This paper raises several major questions in the study of the history of Zen nuns and reviews historical documents dated 1774, 1839 and 1930. A Japanese language abstract is available upon request from IMJS.

III. BOOK REVIEWS

The seminar concluded with a review by YOSHIDA Kazuhiko of two recent books of significance to the field of Women and Buddhism. Both complete reviews are available from IMJS upon request.

TAKADA Mamoru’s Edo no akuryo baraishi (The Edo Exorcist). Tokyo: Chikuma shobo. Centering on the career of Yuten shonin (1637-1718), a priest of the Jodo sect, this book contains much revelatory data concerning women’s faith and such problems as infanticide and abortion, with detailed accounts of Yuten’s activities and pronouncements regarding the salvation of women.

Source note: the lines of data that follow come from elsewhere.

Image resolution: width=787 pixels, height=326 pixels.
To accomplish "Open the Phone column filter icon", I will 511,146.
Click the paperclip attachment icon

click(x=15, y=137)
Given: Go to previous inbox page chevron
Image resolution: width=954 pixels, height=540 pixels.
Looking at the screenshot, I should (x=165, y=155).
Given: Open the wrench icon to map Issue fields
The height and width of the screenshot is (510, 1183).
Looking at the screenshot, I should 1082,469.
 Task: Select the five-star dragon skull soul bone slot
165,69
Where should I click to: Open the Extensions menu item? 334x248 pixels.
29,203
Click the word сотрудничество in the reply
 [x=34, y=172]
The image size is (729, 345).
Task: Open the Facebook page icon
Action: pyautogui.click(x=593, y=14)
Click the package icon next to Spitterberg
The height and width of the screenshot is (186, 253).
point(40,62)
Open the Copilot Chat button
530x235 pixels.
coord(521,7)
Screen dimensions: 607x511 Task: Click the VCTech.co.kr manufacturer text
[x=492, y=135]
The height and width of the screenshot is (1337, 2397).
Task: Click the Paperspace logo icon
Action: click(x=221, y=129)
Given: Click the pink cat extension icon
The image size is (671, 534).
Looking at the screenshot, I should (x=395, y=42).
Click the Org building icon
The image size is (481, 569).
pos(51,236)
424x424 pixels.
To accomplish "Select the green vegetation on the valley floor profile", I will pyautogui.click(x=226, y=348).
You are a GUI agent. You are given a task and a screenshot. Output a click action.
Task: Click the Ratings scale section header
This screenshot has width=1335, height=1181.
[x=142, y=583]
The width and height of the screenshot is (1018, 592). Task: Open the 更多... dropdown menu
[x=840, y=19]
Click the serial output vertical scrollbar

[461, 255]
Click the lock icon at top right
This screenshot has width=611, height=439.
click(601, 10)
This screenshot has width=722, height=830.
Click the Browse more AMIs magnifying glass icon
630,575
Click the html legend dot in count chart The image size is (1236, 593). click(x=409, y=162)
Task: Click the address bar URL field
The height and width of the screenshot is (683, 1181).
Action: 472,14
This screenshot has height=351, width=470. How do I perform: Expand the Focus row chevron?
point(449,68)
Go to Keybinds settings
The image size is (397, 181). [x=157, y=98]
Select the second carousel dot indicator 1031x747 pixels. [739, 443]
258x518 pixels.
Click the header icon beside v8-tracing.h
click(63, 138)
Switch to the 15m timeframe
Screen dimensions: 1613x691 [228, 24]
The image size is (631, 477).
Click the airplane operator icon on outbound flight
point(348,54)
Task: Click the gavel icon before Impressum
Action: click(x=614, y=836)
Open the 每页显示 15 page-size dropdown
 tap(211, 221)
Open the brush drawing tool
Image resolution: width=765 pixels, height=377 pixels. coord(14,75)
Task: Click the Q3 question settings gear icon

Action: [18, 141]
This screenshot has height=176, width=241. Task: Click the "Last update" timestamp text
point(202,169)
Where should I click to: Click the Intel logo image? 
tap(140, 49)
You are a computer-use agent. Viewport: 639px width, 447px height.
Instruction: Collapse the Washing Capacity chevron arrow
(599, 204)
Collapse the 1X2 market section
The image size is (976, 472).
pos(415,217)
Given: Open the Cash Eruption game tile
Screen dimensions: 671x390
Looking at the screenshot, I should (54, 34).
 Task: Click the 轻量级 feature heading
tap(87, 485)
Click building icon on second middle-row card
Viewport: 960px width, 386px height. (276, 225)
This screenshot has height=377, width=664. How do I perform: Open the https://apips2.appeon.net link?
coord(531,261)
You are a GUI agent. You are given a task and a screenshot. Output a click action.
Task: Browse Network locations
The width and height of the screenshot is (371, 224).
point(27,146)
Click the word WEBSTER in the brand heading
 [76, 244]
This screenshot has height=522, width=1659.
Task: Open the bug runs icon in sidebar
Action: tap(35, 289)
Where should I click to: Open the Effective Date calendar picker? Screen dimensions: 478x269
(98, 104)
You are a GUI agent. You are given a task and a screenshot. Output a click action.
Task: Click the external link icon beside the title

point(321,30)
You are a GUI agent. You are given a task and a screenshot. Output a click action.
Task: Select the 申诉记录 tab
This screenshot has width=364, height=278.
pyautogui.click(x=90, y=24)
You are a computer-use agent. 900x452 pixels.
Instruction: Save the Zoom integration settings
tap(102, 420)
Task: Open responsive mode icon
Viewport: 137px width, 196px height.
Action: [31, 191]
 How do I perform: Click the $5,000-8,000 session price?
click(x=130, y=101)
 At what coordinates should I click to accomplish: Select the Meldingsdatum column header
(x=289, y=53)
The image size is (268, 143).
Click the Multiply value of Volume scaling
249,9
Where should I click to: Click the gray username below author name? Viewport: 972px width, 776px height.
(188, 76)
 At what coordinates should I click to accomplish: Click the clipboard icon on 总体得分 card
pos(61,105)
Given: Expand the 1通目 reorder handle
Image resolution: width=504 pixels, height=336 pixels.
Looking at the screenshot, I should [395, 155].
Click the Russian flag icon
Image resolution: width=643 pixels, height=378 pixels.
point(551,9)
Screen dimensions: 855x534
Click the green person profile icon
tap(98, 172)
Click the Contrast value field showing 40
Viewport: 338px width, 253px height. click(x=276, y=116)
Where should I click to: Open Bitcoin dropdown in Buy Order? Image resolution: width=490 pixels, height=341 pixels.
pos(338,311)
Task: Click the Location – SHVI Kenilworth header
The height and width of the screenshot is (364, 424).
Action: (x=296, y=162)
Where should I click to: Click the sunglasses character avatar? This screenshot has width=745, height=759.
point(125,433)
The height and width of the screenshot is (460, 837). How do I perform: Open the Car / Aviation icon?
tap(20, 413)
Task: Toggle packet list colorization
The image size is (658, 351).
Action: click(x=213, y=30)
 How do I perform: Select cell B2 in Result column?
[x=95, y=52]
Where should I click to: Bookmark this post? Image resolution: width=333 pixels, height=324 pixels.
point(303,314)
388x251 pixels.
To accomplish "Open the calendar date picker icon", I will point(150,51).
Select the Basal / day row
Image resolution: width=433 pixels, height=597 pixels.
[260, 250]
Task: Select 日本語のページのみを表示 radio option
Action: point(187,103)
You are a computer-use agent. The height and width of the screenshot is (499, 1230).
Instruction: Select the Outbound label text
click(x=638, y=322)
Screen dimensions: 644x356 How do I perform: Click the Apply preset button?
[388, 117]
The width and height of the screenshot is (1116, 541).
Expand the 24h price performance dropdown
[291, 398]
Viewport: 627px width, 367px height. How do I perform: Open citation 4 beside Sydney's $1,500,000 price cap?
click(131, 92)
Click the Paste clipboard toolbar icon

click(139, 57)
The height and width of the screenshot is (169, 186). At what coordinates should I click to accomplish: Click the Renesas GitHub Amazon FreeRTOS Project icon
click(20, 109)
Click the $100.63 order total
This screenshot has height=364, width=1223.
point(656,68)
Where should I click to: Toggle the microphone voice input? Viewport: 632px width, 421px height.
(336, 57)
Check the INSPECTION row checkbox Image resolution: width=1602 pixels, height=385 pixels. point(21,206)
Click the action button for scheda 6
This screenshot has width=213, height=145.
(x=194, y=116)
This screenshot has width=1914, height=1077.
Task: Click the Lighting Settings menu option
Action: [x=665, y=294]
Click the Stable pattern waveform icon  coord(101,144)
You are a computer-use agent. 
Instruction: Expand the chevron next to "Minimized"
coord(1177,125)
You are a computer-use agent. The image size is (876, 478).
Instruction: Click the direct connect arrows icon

YAGI Yuko’s Josei to ongaku (Women and music) in Minzoku ongaku sosho (Folk Music Series), Vol. 2. Tokyo: Tokyo shoseki. This book, a multi-authored collection of research articles covering several countries, is reviewed because of its remarkable interconnections with the Women and Buddhism field. It includes topics on songs that celebrate the wedding, songs about a woman’s life cycle, songs that praise one’s husband, and analyzes the difference between male and female songs in various cultures. The chapter on Japan deals with Okinawan musical culture and women. Prof. Yoshida discusses the book in terms of the theoretical problems it raises that resemble those of the Women and Buddhism field. No book to date has yet dealt with the history of Japanese music with a focus on women and their particular function in the creation and performance of various traditions of music.

The Japanese language abstracts of all of the above reports and papers from which this report has been prepared are available upon request from IMJS, free of charge, as part of our contribution to improved communication between Japanese and Western scholars in the field of Women and Buddhism in Pre-Modern Japan.